Lines from the one containing "Select the diagonal magenta trend line" through the end of the listing are what is wanted, given again exactly with both ends included and pictures left out.

[Supplied entries]

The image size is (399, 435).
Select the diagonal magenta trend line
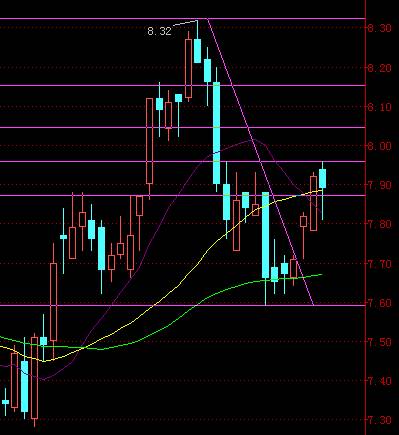[260, 162]
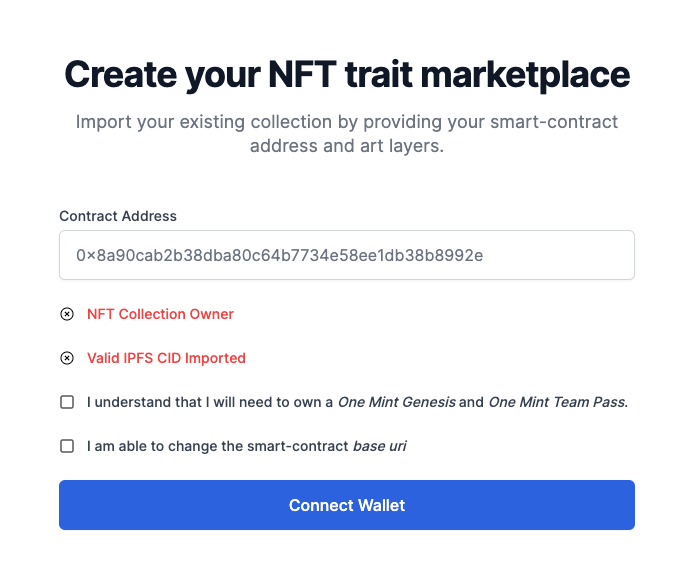Select the red NFT Collection Owner text
The width and height of the screenshot is (700, 569).
[x=160, y=314]
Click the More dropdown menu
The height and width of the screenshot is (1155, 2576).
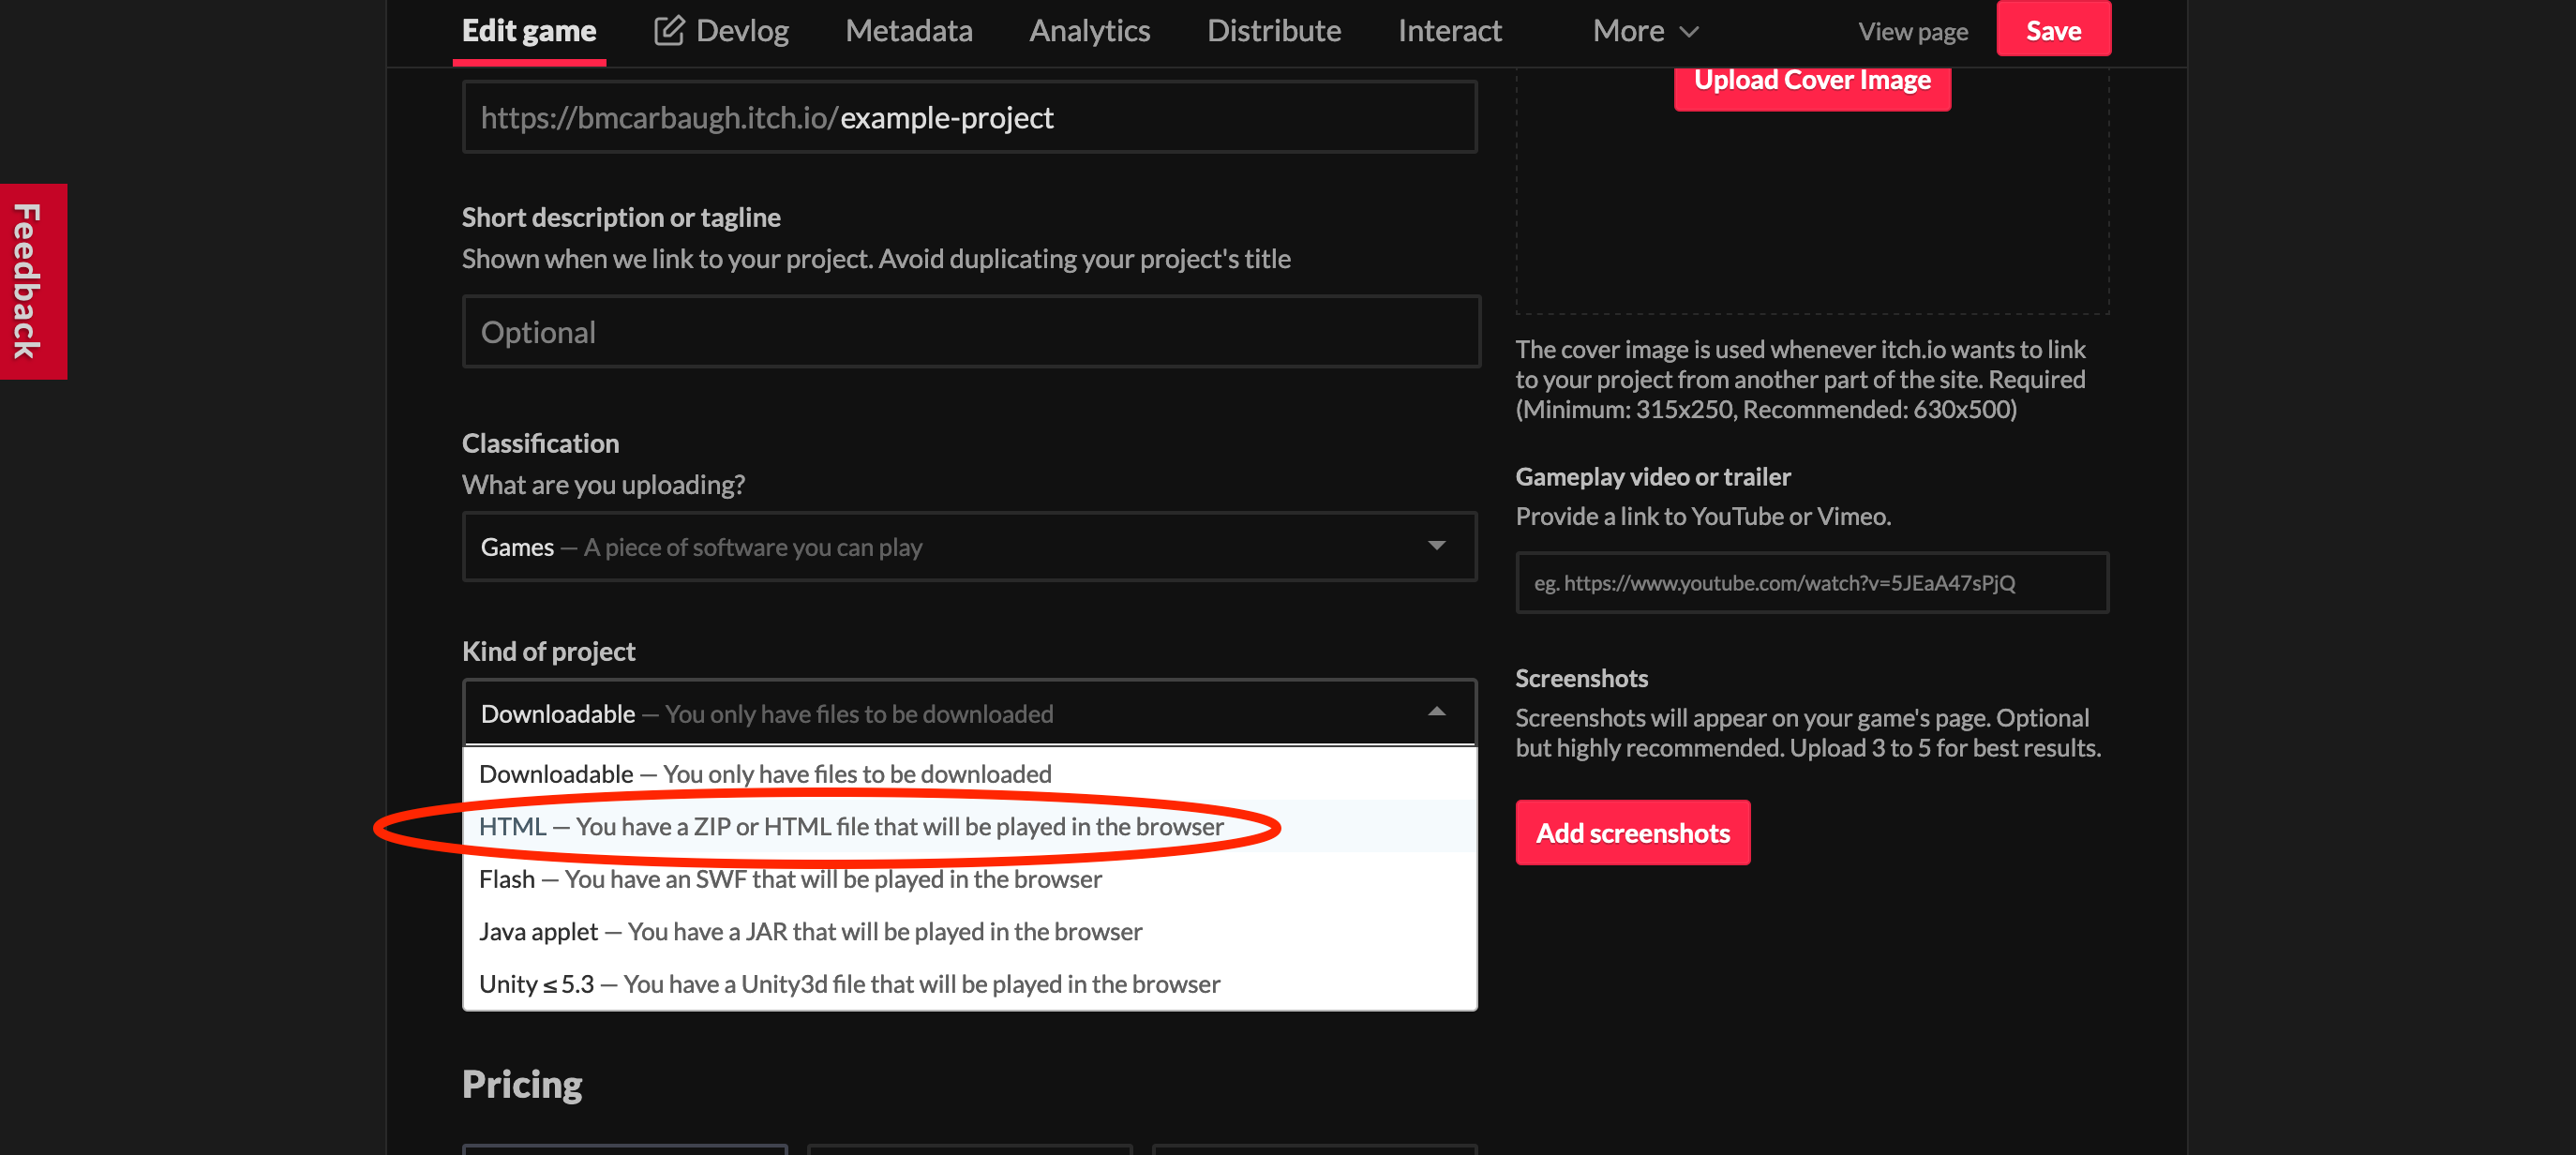[1641, 31]
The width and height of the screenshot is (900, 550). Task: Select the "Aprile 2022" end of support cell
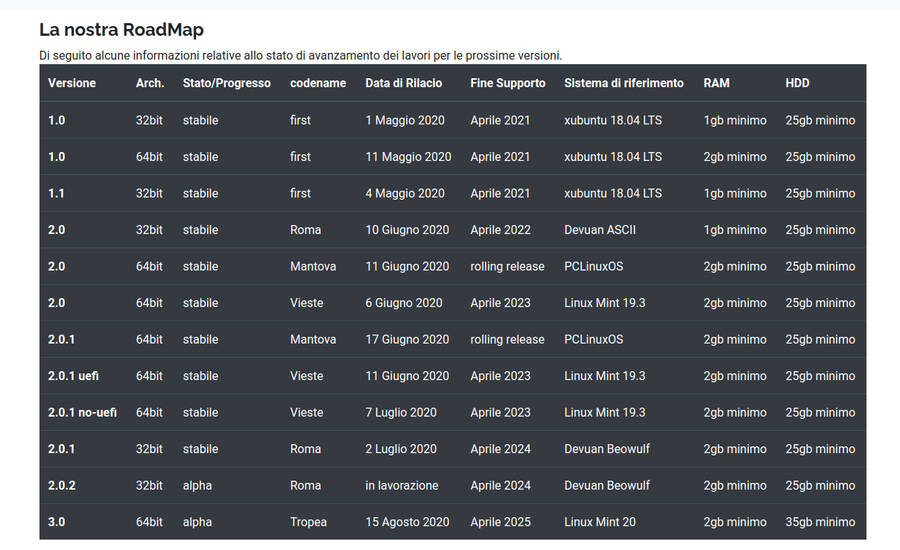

[/Supplied entries]

» Exercise answer
Select the diagonal magenta trend line
[260, 162]
Select the red NFT Collection Owner text
The width and height of the screenshot is (700, 569).
[x=160, y=314]
Click the More dropdown menu
The height and width of the screenshot is (1155, 2576).
[1641, 31]
The width and height of the screenshot is (900, 550). Task: Select the "Aprile 2022" end of support cell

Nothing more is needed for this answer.